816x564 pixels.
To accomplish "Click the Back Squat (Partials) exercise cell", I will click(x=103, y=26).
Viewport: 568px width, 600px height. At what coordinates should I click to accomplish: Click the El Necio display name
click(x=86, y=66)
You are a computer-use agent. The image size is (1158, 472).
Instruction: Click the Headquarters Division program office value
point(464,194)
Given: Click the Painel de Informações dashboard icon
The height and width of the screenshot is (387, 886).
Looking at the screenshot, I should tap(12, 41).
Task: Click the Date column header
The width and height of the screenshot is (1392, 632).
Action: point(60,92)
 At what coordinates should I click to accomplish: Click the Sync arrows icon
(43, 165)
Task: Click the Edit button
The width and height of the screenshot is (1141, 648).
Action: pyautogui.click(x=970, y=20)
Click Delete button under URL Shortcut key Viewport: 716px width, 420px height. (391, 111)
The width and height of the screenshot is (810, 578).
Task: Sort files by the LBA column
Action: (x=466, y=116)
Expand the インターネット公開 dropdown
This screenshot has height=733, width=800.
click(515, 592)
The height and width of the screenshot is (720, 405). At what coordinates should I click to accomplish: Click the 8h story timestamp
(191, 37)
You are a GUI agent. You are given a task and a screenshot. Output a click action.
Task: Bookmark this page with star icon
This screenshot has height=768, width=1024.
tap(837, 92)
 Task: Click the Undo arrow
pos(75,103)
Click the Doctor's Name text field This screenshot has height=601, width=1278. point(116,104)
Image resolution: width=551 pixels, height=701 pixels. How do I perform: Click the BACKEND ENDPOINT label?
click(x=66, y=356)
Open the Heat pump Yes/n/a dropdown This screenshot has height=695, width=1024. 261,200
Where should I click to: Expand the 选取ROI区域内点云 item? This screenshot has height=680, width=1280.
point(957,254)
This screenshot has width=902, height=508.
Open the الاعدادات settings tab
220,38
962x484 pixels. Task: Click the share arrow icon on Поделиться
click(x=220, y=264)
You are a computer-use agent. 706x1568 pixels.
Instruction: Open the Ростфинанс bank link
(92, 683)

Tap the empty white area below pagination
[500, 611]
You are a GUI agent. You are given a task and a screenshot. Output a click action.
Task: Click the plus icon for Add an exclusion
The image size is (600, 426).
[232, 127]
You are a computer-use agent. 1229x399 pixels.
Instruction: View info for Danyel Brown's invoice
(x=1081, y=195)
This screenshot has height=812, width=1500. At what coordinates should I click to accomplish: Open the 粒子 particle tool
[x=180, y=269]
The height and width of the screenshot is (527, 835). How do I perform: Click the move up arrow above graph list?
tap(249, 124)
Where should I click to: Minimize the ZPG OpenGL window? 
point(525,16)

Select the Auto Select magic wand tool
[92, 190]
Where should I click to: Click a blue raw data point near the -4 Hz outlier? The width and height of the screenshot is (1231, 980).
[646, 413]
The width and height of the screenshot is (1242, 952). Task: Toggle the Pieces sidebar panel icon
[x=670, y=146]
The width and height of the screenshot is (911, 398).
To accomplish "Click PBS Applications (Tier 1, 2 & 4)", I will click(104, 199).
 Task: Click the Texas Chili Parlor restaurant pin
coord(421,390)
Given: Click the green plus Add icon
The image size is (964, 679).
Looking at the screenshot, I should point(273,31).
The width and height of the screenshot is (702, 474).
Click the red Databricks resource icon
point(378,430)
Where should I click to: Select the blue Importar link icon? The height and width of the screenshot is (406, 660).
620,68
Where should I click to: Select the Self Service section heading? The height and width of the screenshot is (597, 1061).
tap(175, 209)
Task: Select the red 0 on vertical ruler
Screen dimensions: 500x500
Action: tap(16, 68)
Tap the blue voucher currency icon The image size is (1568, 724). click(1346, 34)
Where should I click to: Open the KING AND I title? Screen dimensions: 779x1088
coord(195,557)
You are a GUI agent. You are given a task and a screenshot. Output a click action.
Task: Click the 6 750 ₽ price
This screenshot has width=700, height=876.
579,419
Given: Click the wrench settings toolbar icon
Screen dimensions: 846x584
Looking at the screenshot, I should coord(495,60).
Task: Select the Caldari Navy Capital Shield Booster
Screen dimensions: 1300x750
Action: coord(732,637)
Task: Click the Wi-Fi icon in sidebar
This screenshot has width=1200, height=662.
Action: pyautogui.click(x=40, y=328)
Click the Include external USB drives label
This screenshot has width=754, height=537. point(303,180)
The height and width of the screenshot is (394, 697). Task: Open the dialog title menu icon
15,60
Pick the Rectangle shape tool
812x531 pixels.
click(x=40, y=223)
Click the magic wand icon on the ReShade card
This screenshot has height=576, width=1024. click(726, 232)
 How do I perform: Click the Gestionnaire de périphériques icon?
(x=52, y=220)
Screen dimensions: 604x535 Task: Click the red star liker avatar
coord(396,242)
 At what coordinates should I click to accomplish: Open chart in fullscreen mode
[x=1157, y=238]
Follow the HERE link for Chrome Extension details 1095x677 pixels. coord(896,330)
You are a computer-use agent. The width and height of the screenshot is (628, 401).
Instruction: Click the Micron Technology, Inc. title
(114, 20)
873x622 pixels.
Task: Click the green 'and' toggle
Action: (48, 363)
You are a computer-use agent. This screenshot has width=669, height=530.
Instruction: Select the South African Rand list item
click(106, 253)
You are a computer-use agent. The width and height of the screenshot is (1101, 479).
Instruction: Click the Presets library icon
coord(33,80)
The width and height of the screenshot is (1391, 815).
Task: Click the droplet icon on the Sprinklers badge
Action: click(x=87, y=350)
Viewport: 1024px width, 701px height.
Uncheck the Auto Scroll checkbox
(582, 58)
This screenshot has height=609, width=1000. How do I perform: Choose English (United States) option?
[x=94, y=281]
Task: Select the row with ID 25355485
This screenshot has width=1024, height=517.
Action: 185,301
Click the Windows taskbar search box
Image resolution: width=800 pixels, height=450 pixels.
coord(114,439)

> Task prompt
Your answer should consist of the lines above that hold the word "plus", copied exactly.

> Reply
Task: Click the plus icon for Add an exclusion
Given: Click the green plus Add icon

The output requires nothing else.